Rewards as Labels: Revisiting RLVR from a Classification Perspective
This work improves the training stability and performance of Large Language Models in complex mathematical reasoning tasks, particularly for researchers and practitioners using RLVR methods.
This paper addresses issues of Gradient Misassignment in Positives and Gradient Domination in Negatives in existing Reinforcement Learning with Verifiable Rewards (RLVR) methods. The authors propose Rewards as Labels (REAL), a novel framework that reformulates policy optimization as a classification problem by treating verifiable rewards as categorical labels. REAL improves average Pass@1 over DAPO by 6.7% on a 1.5B model and by 6.2% on a 7B model on mathematical reasoning benchmarks.

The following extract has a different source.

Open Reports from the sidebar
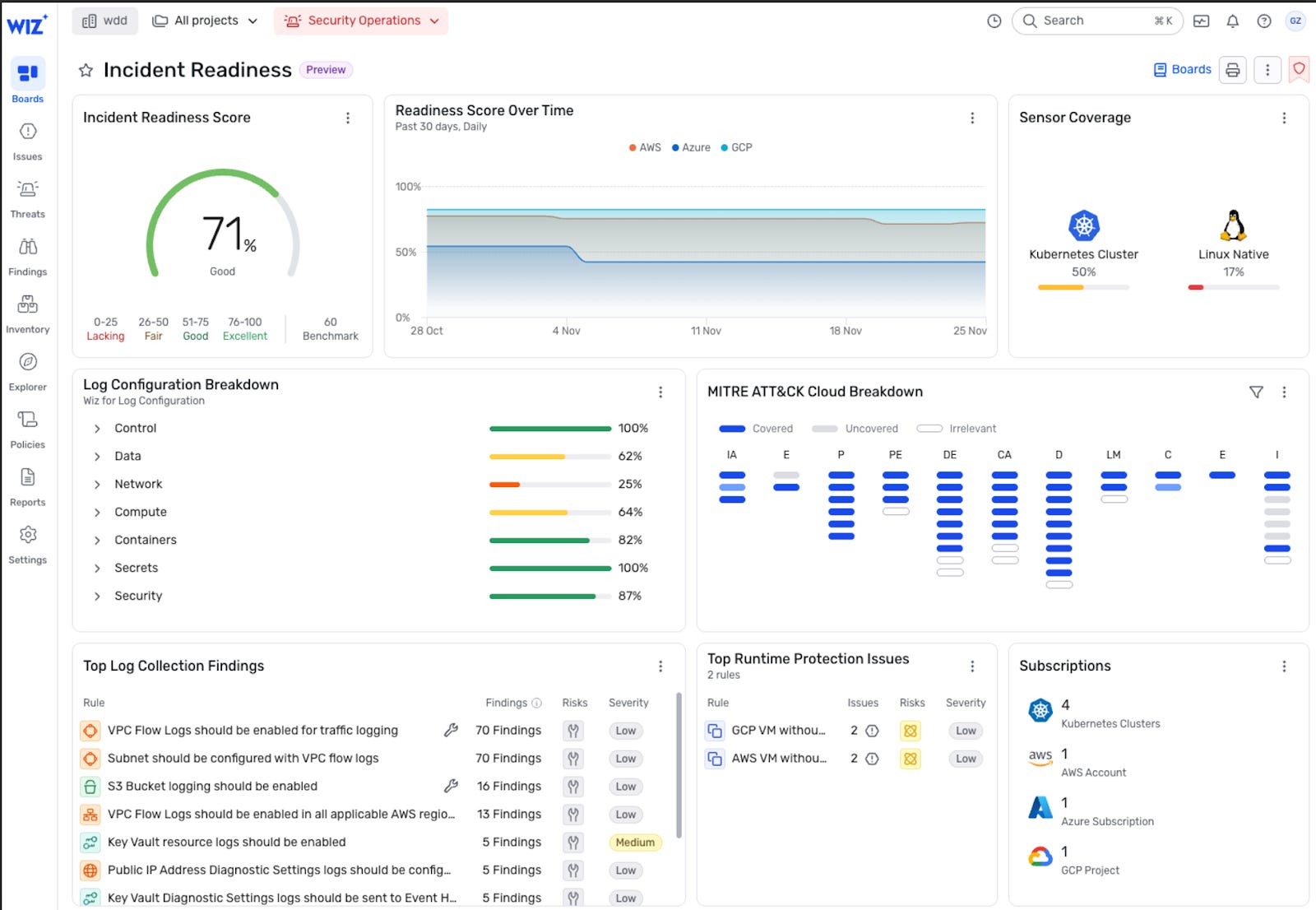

Reinforcement Learning with Verifiable Rewards has recently advanced the capabilities of Large Language Models in complex reasoning tasks by providing explicit rule-based supervision. Among RLVR methods, GRPO and its variants have achieved strong empirical performance. Despite their success, we identify that they suffer from Gradient Misassignment in Positives and Gradient Domination in Negatives, which lead to inefficient and suboptimal policy updates. To address these issues, we propose Rewards as Labels (REAL), a novel framework that revisits verifiable rewards as categorical labels rather than scalar weights, thereby reformulating policy optimization as a classification problem. Building on this, we further introduce anchor logits to enhance policy learning. Our analysis reveals that REAL induces a monotonic and bounded gradient weighting, enabling balanced gradient allocation across rollouts and effectively mitigating the identified mismatches. Extensive experiments on mathematical reasoning benchmarks show that REAL improves training stability and consistently outperforms GRPO and strong variants such as DAPO. On the 1.5B model, REAL improves average Pass@1 over DAPO by 6.7%. These gains further scale to 7B model, REAL continues to outperform DAPO and GSPO by 6.2% and 1.7%, respectively. Notably, even with a vanilla binary cross-entropy, REAL remains stable and exceeds DAPO by 4.5% on average.